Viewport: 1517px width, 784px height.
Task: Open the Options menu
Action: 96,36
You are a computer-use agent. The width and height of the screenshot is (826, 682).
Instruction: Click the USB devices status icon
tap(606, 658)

---

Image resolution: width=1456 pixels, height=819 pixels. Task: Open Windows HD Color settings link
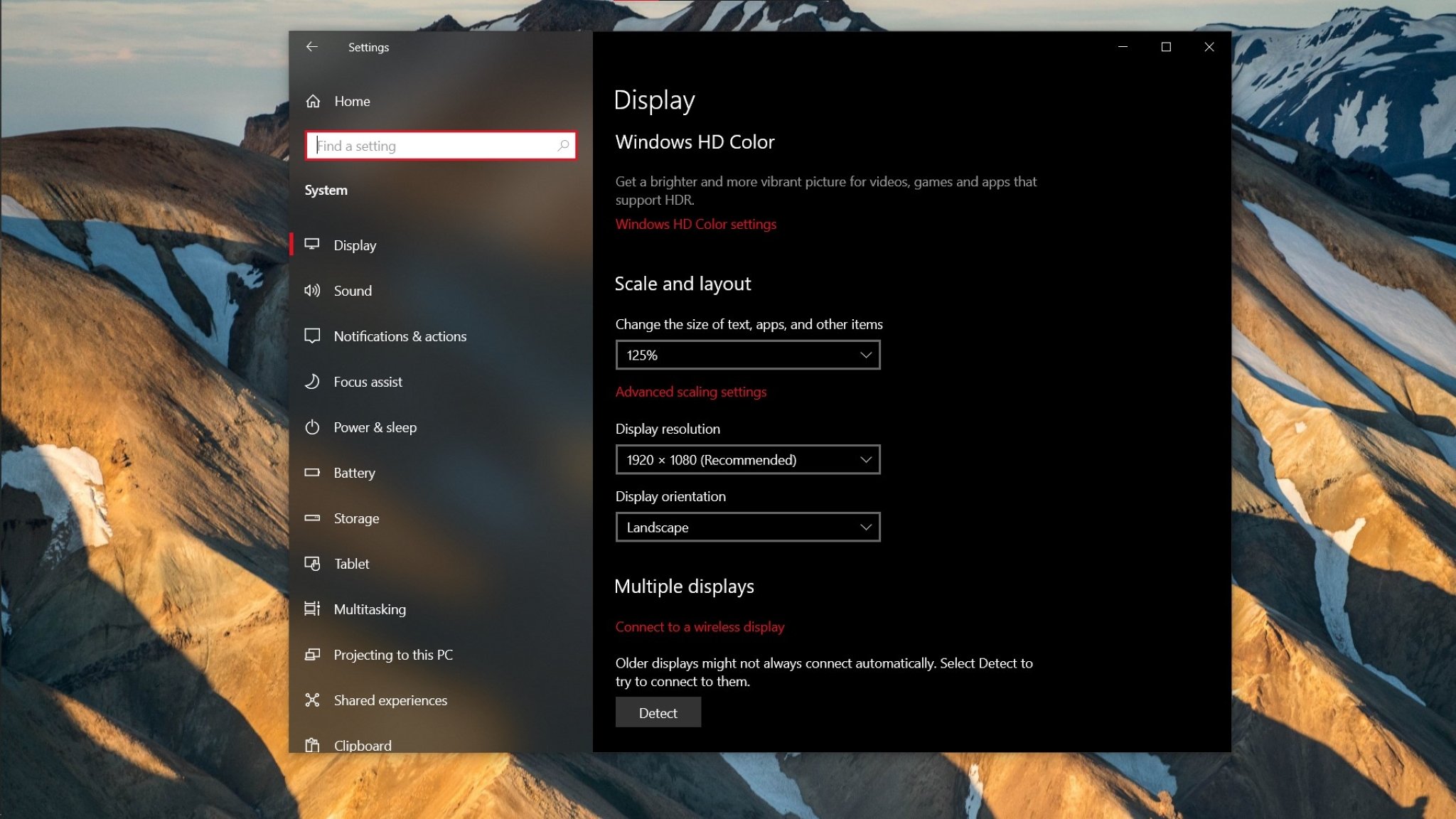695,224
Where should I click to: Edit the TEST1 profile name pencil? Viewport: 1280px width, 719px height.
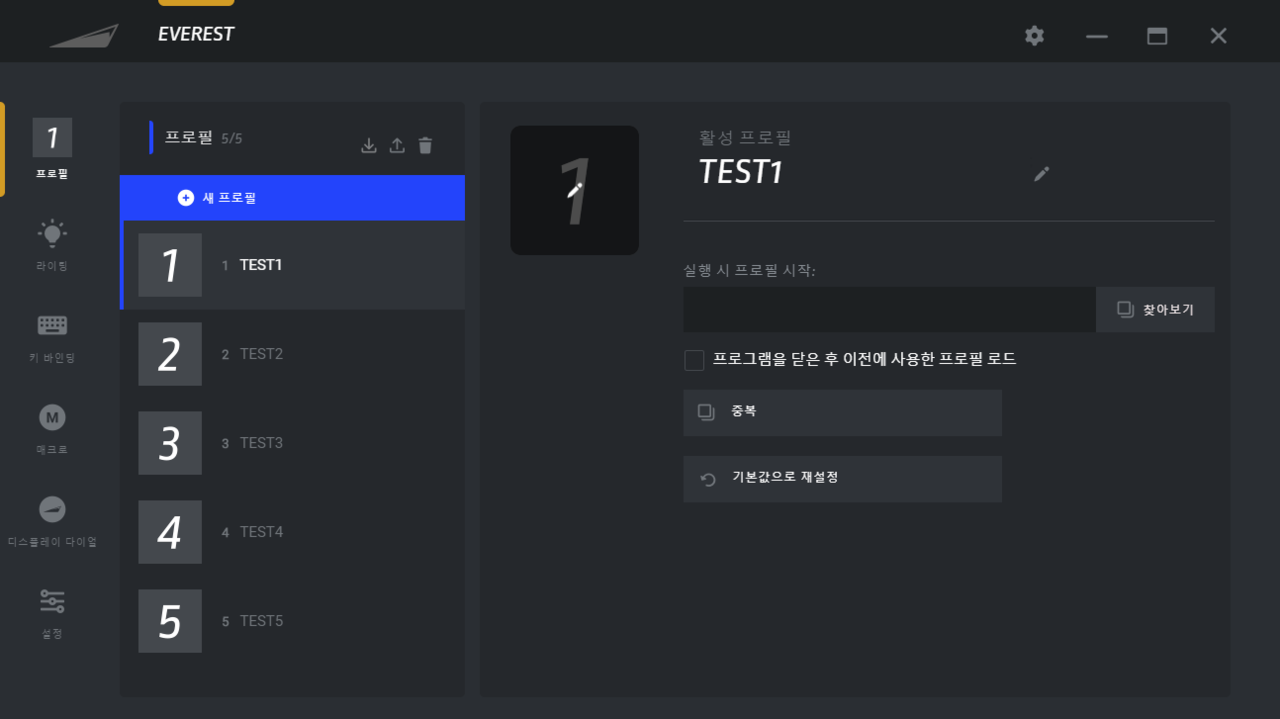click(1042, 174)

==

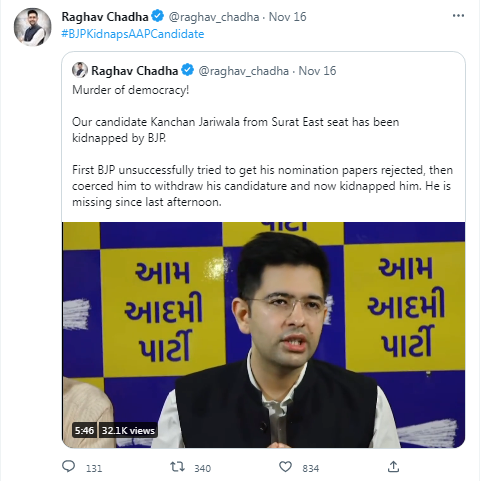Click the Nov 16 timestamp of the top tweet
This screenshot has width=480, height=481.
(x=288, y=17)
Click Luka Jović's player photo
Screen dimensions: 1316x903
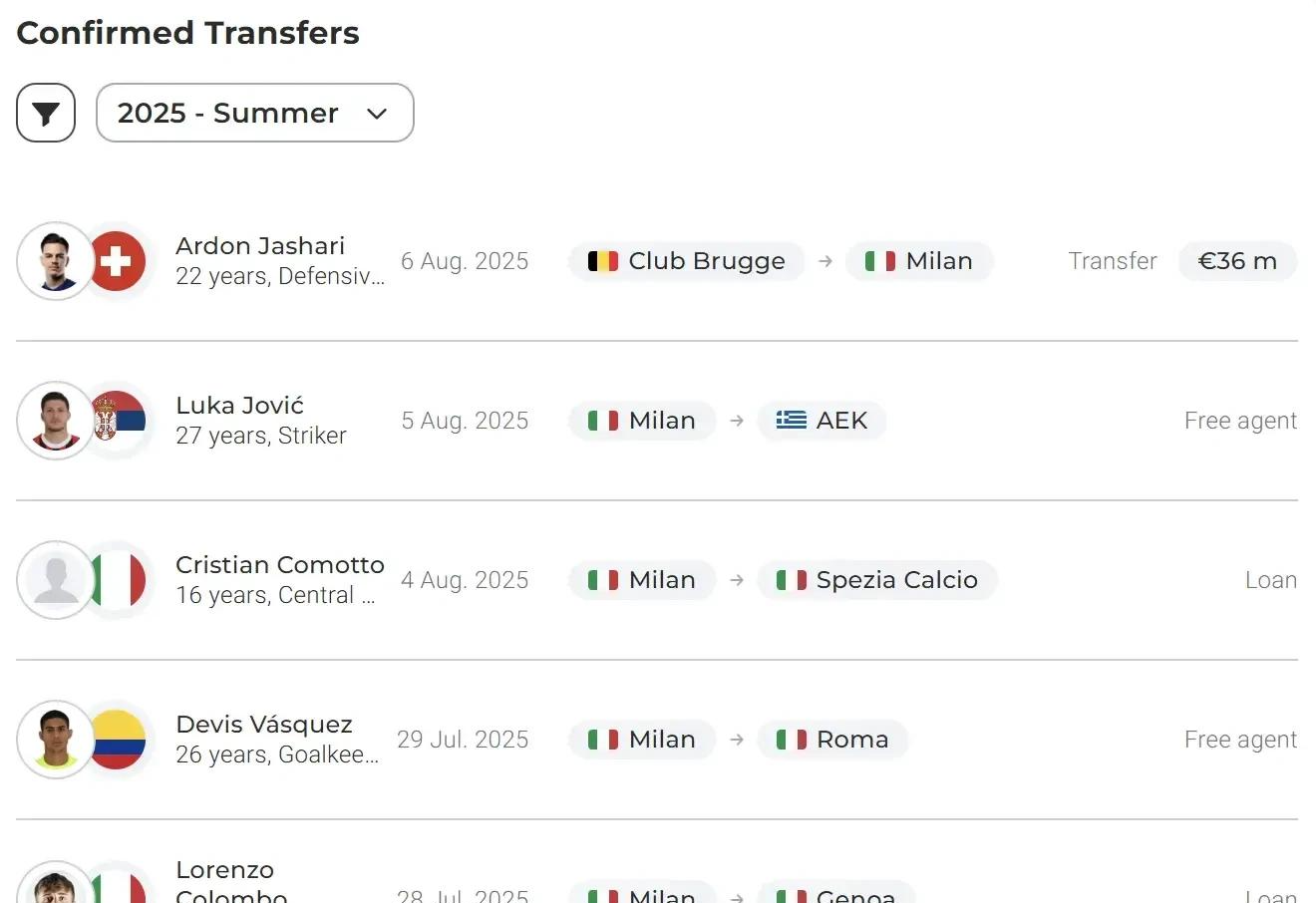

- **Aim of the exercise**:
Reproduce verbatim every line from the one containing "Viewport: 1517px width, 784px height." down through the one containing "tap(606, 658)", both ends included.

- **Response**:
Viewport: 1517px width, 784px height.
Task: Open the Options menu
Action: 96,36
You are a computer-use agent. The width and height of the screenshot is (826, 682).
Instruction: Click the USB devices status icon
tap(606, 658)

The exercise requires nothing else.